Das Finanzgericht (FG) hat die Klage der Klägerin, einer Verlustzuweisungsgesellschaft in der Rechtsform der GmbH & Co. KG, gegen den negativen Gewinnfeststellungsbescheid des beklagten FA für das Jahr 1981 als unbegründet abgewiesen. Es hat die Revision nicht zugelassen.

Der Beschwerdeführer hat am 18. Dezember 1989 seine Beiladung zum Verfahren nach § 60 Abs. 1 FGO beantragt. Das FG hat diesen Antrag durch Beschluß vom 6. Februar 1990 abgelehnt. Der erkennende Senat hat durch Beschluß vom heutigen Tage (Az. VIII B 25/90) die Beschwerde gegen die Ablehnung der Beiladung zurückgewiesen.

Der Beschwerdeführer hat gegen die Nichtzulassung der Revision im Urteil des FG, das ihm nicht zugestellt worden ist, mit Schriftsatz vom 19. Januar 1990 Beschwerde eingelegt, der das FG nicht abgeholfen hat. Der Beschwerdeführer macht geltend, das Urteil des FG beruhe auf Verfahrensmängeln. Das FG habe es pflichtwidrig unterlassen, ihn zum Verfahren beizuladen. Der Zulässigkeit der Beschwerde stehe nicht entgegen, daß er nicht als Kläger oder Beigeladener am finanzgerichtlichen Verfahren beteiligt gewesen sei.
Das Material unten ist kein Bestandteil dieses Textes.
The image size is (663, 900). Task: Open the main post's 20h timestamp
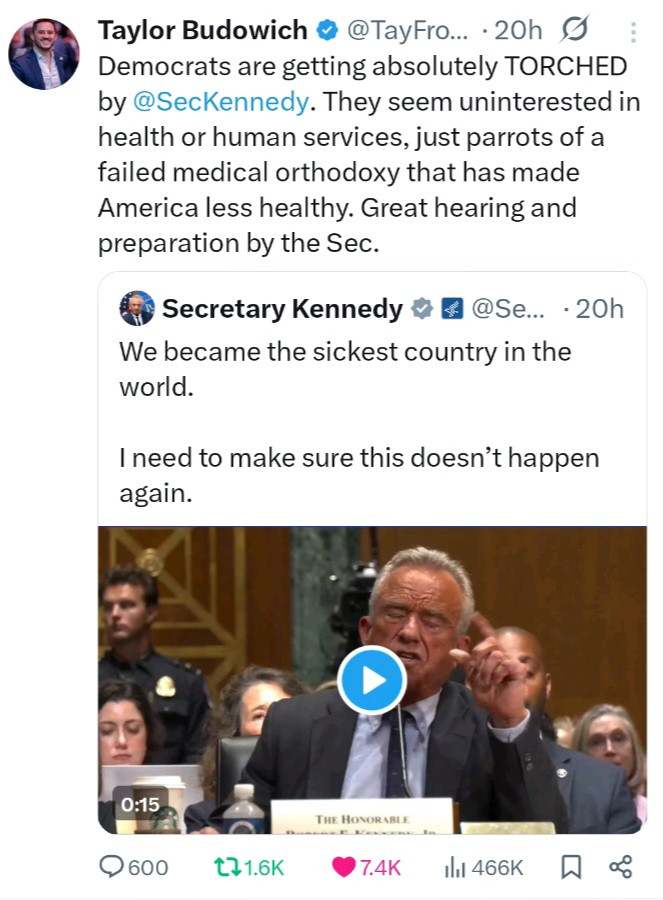pos(518,31)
Das Gebot eines effektiven Rechtsschutzes erfordere, ihm zumindest bis zur Entscheidung des Bundesfinanzhofs (BFH) über seine Beschwerde gegen die Ablehnung der Beiladung die Rechtsstellung eines Beteiligten im Rechtsmittelverfahren gegen das unter Verstoß gegen die Beiladungsvorschriften ergangene Urteil des FG zuzubilligen.

Der Beschwerdeführer beantragt, die Revision zuzulassen.

Er beantragt ferner, ihm Einsicht in die Gerichtsakten zu gewähren und ihm die Nichtzulassungsbeschwerde der Klägerin zur Kenntnisnahme zu übersenden.

Das FA beantragt, die Beschwerde gegen die Nichtzulassung der Revision als unzulässig zurückzuweisen und die Anträge auf Akteneinsicht und Übersendung der Nichtzulassungsbeschwerde der Klägerin abzulehnen.

 

Entscheidungsgründe

1. Die Beschwerde ist unzulässig.

Sie ist nicht statthaft, weil der Beschwerdeführer nicht zur Einlegung der Nichtzulassungsbeschwerde gegen das Urteil des FG berechtigt ist.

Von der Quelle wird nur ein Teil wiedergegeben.